Work instruction -> Go through the material below and return each line with the string "Toggle" in it.

Segment Open

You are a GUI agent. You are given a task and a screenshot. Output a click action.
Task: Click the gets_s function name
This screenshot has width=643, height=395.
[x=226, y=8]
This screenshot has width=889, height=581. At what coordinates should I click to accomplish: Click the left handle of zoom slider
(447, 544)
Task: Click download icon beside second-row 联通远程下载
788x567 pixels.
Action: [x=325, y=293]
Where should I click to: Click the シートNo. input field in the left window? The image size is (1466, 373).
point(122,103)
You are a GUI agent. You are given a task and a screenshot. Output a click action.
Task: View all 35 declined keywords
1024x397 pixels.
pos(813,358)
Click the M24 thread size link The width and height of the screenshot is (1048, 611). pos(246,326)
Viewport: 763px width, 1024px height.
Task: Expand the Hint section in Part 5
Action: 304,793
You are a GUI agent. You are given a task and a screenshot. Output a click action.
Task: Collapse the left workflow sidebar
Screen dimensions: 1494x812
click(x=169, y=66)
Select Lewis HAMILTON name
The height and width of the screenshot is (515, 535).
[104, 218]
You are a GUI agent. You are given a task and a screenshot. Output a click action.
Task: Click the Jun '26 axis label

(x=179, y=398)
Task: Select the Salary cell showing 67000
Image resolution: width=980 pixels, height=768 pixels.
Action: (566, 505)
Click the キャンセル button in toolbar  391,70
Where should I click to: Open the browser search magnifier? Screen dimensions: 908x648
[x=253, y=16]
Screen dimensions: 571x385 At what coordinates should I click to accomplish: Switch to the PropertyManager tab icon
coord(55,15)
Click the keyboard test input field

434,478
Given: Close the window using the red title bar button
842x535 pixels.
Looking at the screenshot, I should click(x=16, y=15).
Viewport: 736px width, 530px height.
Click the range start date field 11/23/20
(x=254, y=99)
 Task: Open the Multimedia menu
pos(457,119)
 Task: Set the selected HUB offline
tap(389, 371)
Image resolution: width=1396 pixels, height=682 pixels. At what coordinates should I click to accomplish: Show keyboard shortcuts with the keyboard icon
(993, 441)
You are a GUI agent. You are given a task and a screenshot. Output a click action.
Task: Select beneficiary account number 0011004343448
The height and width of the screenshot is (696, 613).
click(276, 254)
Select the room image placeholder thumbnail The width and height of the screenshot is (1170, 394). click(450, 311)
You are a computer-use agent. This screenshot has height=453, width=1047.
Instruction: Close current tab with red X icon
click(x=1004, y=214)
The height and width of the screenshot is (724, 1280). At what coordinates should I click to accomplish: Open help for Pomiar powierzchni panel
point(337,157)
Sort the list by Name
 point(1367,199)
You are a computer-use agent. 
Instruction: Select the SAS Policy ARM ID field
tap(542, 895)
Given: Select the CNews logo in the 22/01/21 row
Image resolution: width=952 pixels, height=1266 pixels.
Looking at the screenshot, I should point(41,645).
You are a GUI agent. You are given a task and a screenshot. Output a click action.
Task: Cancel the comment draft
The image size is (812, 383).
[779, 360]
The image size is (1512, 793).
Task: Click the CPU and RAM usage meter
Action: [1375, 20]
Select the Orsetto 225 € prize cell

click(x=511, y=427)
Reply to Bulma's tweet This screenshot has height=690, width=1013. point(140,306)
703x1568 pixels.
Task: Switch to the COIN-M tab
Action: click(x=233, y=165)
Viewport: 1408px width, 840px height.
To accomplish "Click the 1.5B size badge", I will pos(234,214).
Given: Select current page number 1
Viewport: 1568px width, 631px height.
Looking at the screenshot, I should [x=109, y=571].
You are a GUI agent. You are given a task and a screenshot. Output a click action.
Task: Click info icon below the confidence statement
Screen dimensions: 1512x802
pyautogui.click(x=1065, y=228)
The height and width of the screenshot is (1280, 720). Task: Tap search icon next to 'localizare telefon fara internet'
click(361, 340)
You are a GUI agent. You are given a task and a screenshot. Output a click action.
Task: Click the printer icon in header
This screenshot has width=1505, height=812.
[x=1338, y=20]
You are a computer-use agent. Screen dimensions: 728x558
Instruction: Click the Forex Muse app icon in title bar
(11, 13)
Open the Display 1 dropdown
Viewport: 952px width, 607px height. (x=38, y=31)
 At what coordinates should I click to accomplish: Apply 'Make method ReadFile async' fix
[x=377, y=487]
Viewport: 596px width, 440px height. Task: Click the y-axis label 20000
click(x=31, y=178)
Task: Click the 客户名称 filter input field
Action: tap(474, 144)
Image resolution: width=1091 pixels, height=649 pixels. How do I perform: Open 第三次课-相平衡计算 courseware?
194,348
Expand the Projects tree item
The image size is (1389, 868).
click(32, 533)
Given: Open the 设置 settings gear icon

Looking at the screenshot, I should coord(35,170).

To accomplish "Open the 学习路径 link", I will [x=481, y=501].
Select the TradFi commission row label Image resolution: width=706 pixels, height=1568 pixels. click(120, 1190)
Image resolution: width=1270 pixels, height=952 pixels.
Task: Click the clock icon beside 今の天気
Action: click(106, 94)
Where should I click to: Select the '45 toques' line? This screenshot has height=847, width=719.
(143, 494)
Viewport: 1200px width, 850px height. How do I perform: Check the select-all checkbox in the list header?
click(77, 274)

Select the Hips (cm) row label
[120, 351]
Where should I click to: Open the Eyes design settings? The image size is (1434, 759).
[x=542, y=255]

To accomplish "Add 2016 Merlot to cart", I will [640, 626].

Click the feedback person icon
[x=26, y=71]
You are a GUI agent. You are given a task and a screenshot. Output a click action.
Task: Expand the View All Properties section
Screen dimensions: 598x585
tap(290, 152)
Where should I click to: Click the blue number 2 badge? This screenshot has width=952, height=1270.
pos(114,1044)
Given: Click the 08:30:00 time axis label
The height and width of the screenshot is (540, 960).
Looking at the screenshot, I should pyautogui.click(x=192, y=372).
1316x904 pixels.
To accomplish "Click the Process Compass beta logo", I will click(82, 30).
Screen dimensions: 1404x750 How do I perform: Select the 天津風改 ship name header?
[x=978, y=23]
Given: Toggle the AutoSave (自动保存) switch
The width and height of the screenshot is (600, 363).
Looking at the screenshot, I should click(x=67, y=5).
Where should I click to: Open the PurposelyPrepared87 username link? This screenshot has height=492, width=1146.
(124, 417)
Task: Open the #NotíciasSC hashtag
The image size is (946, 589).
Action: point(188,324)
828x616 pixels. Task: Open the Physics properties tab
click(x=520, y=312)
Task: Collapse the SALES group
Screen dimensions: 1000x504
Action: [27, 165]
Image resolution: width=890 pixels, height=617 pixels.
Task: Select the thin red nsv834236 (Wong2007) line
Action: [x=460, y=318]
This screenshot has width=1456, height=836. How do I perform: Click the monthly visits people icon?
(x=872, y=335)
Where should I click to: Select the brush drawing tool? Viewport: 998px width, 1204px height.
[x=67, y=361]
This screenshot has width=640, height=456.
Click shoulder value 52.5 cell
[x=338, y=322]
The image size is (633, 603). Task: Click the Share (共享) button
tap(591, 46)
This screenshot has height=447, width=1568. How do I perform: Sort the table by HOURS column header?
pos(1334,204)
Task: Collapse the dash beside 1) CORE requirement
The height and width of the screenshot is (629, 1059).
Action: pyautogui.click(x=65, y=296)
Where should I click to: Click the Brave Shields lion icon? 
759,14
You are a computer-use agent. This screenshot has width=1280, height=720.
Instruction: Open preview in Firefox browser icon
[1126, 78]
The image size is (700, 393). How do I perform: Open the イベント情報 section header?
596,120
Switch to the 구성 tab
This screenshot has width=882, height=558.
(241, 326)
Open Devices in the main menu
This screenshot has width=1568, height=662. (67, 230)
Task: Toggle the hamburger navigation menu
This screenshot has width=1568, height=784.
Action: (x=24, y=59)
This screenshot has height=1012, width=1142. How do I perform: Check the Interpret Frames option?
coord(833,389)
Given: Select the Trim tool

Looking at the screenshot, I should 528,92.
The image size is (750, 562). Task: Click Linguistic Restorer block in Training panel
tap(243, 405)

Segment Closed

Final answer ->
Given: Toggle the AutoSave (自动保存) switch
Task: Toggle the hamburger navigation menu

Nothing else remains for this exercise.